I have an issue that I'm confused about when using a full text search in MySQL. I'm running MySQL 5.1.67. Here is my simplified table:

CREATE TABLE `contact_info` (
`id` int(10) unsigned NOT NULL AUTO_INCREMENT,
`first_name` varchar(25) DEFAULT NULL,
`last_name` varchar(35) DEFAULT NULL,
PRIMARY KEY (`id`),
FULLTEXT KEY `idx_ft_first_name_last_name` (`first_name`,`last_name`)
) ENGINE=MyISAM CHARSET=latin1;

I want to query for first name and last name in a table with about 5 million rows. First name and last name are in separate columns as shown in the above table. I want to get all the rows where the first and last name are "John Smith". I don't want all the people that have John as their first name or Smith as their last name. I know I could do something like the following but because users sometimes chose to store the full name in the first_name column or in the last_name column I'm trying to setup a full text search.

SELECT ci.first_name,ci.last_name FROM contact_info ci
WHERE  ci.first_name LIKE 'John%' AND ci.last_name LIKE 'Smith%' 

When I run the query forcing it to use the primary key index then it returns a few hundred records for John Smith, this is what I want but it is slow and takes about 5 seconds. Here is the query:

SELECT ci.first_name,ci.last_name FROM contact_info ci USE INDEX(PRIMARY)
WHERE MATCH(ci.first_name,ci.last_name) AGAINST ('"John Smith"' IN BOOLEAN MODE);

When I run the query with the index the optimizer prefers, it doesn't return anything.

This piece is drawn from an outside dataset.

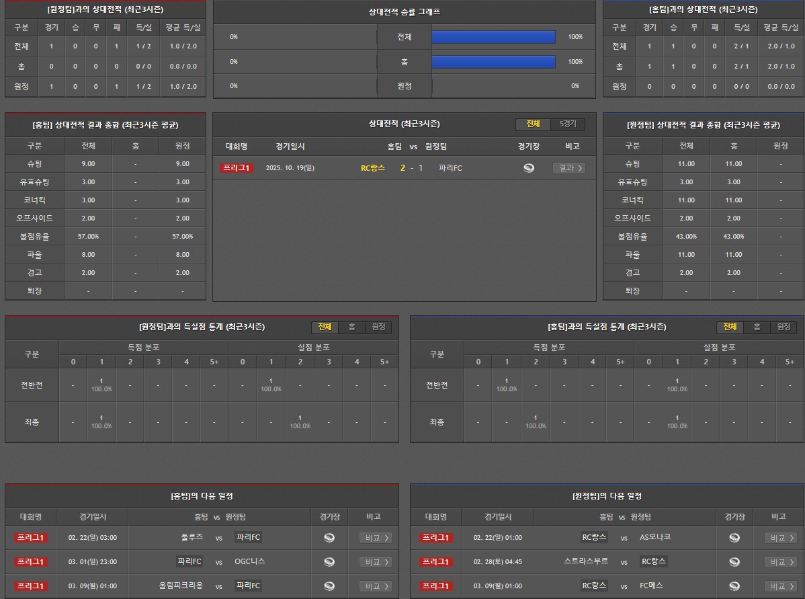Expand 결과 for the RC랑스 vs 파리FC match
This screenshot has width=805, height=599.
568,168
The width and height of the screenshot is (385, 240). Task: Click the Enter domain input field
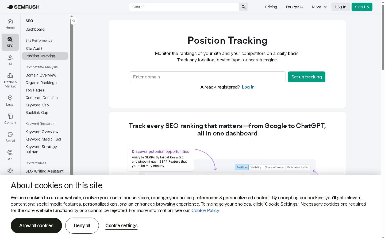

SELECT ci.first_name,ci.last_name FROM contact_info ci USE INDEX(idx_ft_first_name_last_name)
WHERE MATCH(ci.first_name,ci.last_name) AGAINST ('"John Smith"' IN BOOLEAN MODE);

Why isn't it returning anything? Is it not possible to query for "John Smith" across two columns with a full text index like this?


Solution

  • The documentation for FULLTEXT searching says this:

    A phrase that is enclosed within double quote (“"”) characters matches only rows that contain the phrase literally, as it was typed. The full-text engine splits the phrase into words and performs a search in the FULLTEXT index for the words. Nonword characters need not be matched exactly: Phrase searching requires only that matches contain exactly the same words as the phrase and in the same order. For example, "test phrase" matches "test, phrase".

    You've put the phrase "John Smith" into double quotes. But you don't have any single column containing that phrase: it's split across columns.

    Try leaving off the double quotes.

    Try ('John AND Smith' IN BOOLEAN MODE) and see what you get. It may work. Also, FULLTEXT should rank the records where both word match higher than those where only one matches.